The WHO declined to comment on the document, which was not issued publicly, and said that Chan would be unavailable for an interview with The Associated Press.
She did tell Bloomberg News that she “was not fully informed of the evolution of the outbreak. We responded, but our response may not have matched the scale of the outbreak and the complexity of the outbreak.”
Meanwhile, Obama moved to step up the US response to the disease, naming Ron Klain, a former chief of staff to US Vice President Joe Biden, as the administration’s point man on Ebola.
Klain is a longtime Democratic operative, who also served as a top aide to former US vice president Al Gore.
He does not have any medical or public health expertise. However, the White House said he would serve as “Ebola response coordinator,” suggesting his key role would be to synchronize the actions of many government agencies in combating the disease.
Other nations have taken steps to prevent travelers from the affected areas from crossing their borders. The Central American nation of Belize announced that it would immediately stop issuing visas to people from west African countries where Ebola had spread.

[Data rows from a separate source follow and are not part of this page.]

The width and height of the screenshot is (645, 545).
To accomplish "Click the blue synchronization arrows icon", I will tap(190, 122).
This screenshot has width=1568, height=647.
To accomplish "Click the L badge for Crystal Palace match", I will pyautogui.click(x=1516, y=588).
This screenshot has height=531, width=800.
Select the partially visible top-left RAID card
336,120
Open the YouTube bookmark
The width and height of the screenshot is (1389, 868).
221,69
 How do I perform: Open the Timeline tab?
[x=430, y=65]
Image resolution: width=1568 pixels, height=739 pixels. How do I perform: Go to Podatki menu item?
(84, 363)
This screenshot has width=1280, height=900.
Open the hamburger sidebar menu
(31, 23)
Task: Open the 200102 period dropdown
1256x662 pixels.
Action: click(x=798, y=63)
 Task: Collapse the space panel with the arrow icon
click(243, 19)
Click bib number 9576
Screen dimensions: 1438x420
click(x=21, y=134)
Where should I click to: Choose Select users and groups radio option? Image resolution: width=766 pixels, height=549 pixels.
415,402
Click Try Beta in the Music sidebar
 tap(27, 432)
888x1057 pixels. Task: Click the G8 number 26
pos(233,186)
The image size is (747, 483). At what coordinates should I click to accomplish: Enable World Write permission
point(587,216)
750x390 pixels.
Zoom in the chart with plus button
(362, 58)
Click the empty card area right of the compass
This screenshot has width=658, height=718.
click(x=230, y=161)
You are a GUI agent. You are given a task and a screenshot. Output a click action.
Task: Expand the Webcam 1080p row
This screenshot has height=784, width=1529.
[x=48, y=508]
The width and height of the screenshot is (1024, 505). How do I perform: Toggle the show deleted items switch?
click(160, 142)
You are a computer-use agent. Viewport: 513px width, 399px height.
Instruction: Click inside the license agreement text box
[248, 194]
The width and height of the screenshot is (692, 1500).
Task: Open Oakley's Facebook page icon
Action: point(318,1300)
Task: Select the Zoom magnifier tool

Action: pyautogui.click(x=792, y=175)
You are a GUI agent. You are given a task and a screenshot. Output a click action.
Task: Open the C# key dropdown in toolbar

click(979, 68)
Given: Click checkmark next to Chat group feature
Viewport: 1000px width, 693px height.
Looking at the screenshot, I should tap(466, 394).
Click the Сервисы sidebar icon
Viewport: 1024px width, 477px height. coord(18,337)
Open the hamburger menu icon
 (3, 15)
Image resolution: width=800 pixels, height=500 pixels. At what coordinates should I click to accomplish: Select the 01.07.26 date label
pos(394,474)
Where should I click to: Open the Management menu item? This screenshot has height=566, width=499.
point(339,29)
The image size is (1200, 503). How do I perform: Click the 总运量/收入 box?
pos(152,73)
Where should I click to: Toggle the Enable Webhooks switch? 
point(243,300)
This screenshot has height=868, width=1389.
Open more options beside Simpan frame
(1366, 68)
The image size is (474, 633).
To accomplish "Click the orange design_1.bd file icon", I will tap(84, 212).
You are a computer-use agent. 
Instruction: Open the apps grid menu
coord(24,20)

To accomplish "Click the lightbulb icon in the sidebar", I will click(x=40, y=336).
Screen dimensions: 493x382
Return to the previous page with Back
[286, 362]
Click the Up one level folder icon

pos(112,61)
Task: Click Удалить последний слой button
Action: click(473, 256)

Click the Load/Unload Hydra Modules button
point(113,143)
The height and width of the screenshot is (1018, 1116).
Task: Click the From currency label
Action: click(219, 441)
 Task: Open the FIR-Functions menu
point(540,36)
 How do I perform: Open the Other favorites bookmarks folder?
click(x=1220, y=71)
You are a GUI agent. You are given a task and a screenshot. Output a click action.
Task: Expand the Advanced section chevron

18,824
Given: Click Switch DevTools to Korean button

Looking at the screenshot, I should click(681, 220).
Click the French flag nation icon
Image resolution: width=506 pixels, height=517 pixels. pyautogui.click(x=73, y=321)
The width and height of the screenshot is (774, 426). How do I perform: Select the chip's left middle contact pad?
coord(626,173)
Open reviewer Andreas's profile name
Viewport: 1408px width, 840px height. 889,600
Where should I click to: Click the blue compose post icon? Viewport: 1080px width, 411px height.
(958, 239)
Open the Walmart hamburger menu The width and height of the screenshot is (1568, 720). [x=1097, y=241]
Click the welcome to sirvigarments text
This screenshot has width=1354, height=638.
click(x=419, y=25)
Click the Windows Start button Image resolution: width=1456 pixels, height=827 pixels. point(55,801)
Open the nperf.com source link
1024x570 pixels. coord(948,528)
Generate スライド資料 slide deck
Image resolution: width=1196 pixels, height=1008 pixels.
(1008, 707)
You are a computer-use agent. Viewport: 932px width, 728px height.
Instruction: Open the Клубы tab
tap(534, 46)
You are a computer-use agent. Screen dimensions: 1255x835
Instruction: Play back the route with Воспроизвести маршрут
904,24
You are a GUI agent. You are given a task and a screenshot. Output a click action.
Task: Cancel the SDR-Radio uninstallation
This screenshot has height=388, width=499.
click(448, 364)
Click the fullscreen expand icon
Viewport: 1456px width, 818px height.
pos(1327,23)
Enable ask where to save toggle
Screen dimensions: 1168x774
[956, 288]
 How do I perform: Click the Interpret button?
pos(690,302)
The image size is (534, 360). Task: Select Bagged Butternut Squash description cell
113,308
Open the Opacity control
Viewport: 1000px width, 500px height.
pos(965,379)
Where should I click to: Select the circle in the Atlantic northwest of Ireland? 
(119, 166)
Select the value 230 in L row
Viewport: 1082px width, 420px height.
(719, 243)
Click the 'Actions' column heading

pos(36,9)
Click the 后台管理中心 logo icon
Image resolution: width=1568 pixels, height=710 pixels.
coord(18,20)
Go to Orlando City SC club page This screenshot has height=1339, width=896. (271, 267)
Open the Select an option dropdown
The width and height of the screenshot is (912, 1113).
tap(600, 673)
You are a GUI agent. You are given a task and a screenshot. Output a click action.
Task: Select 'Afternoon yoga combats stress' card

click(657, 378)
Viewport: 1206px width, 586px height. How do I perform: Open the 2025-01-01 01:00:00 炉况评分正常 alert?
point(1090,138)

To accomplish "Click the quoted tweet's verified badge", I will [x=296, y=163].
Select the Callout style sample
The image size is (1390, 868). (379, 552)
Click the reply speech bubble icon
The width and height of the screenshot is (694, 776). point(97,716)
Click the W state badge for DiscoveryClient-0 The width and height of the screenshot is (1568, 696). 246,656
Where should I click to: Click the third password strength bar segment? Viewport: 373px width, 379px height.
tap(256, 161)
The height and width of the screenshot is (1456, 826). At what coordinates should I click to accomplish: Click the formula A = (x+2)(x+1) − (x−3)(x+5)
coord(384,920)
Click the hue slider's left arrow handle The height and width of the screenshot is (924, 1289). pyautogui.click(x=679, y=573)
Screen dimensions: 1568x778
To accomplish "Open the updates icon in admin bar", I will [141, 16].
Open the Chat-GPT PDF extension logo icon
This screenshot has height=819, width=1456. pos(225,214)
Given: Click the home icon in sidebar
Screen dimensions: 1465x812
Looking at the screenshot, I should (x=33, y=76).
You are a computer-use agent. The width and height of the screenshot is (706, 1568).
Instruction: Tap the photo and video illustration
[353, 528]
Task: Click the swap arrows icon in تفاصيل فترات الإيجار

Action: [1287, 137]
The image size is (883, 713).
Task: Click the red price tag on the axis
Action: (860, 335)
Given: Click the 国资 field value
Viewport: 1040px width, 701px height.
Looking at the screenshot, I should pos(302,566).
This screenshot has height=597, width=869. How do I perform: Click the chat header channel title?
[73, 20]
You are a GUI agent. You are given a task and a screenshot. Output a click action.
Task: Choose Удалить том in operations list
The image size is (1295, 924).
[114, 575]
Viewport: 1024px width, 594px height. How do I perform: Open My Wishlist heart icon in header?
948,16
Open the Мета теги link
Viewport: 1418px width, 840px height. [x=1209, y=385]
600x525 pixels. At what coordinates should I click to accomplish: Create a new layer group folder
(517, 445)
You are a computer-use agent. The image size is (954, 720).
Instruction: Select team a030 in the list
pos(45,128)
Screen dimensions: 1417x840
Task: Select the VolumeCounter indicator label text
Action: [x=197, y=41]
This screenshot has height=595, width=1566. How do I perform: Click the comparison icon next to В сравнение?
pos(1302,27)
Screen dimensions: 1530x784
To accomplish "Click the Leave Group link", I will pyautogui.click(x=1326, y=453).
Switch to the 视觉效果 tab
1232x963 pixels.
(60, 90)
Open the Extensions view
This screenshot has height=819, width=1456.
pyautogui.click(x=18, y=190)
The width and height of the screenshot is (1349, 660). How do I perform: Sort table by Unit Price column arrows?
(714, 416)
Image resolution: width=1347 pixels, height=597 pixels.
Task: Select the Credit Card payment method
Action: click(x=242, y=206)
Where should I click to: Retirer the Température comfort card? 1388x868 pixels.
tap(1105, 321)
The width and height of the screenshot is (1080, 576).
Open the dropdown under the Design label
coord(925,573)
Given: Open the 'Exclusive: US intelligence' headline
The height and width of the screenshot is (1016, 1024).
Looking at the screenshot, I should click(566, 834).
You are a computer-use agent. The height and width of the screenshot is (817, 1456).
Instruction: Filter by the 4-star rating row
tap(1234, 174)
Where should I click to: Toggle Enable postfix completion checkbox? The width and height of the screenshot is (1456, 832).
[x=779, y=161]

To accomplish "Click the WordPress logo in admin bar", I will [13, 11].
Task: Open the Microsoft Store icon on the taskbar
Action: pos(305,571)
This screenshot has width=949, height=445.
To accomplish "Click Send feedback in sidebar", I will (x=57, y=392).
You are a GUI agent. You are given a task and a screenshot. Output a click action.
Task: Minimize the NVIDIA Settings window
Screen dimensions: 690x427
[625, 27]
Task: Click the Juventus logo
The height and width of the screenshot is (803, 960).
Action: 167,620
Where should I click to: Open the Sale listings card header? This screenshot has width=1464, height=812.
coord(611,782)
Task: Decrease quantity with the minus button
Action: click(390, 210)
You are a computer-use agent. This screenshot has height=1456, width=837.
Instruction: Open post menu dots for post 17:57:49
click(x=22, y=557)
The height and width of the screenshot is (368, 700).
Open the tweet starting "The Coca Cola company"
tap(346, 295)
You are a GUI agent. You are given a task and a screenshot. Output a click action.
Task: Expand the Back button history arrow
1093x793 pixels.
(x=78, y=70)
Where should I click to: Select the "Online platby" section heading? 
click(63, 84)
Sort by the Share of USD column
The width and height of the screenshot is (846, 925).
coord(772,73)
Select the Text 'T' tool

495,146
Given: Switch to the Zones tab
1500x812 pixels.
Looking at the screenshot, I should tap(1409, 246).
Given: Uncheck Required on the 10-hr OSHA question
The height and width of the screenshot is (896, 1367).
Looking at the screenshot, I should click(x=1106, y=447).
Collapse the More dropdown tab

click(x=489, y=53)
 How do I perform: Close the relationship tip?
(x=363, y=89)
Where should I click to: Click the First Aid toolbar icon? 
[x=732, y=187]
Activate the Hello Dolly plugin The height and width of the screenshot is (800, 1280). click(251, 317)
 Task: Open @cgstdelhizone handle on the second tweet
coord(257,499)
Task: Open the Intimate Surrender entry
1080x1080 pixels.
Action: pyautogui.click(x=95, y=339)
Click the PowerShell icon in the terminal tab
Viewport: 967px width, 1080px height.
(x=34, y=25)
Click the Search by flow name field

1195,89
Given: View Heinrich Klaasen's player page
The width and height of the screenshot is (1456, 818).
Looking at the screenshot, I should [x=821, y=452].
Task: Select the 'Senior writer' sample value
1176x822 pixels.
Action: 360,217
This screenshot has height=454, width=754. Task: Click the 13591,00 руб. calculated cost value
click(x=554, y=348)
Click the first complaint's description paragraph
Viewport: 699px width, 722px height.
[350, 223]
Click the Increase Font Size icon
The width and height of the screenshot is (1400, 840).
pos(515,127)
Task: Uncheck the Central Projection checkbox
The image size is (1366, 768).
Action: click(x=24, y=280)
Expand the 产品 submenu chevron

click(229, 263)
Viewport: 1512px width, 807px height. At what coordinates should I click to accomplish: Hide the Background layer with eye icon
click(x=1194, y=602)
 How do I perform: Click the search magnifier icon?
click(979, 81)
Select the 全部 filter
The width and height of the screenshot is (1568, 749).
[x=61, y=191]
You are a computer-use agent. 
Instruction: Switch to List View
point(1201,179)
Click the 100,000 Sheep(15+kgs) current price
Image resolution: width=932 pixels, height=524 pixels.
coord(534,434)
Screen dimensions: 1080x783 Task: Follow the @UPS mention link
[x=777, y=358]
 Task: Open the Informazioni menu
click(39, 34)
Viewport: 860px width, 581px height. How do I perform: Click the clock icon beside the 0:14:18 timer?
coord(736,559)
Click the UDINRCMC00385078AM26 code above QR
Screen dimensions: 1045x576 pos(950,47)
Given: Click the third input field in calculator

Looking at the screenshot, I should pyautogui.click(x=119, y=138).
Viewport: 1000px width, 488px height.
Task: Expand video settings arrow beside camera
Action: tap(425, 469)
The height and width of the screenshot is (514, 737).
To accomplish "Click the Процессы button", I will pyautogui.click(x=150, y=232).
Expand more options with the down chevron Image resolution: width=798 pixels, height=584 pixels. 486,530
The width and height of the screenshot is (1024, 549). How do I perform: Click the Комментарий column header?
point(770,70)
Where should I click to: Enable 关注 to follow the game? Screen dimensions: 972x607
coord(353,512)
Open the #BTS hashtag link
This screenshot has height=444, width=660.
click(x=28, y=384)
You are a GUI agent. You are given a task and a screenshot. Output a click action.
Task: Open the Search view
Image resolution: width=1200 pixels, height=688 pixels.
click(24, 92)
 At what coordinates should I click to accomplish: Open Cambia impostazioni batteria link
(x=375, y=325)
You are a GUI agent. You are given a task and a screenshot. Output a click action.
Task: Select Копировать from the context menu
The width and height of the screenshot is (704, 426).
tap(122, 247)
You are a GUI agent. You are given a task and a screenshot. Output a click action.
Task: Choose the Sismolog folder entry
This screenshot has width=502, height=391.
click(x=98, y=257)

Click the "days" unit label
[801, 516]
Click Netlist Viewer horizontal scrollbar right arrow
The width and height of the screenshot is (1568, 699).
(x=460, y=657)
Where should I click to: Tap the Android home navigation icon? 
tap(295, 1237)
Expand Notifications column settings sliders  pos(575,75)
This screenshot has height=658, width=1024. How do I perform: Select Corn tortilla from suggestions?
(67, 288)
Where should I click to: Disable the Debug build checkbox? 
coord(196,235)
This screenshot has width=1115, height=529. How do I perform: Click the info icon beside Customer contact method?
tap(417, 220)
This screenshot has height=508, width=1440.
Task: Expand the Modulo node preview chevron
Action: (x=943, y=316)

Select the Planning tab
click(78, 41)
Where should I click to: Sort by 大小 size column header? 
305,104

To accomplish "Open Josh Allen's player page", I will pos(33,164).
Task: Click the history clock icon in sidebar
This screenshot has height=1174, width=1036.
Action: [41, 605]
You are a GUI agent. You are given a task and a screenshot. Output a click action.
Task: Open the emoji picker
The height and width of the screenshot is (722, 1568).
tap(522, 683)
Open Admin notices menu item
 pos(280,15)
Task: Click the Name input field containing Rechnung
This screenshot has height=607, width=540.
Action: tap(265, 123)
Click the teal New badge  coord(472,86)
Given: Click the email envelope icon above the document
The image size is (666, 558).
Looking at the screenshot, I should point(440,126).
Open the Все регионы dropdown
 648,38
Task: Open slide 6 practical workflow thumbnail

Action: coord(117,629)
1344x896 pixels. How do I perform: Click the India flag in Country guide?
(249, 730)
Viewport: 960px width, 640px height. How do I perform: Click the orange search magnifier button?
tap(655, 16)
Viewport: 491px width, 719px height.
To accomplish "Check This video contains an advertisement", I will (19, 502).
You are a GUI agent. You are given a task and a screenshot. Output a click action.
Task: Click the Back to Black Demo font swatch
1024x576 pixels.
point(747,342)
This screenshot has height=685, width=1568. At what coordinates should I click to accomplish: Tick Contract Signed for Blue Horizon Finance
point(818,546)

Officials said they were working to remove a hospital worker — who had handled an Ebola lab specimen — from a Caribbean cruise ship, although she had gone 19 days without showing any sign of the infection.
The Carnival Cruise Lines ship was headed back to its home port of Galveston, Texas, on Friday, after failing to get clearance to dock in Cozumel, Mexico, and officials in Belize would not allow the woman to leave the ship.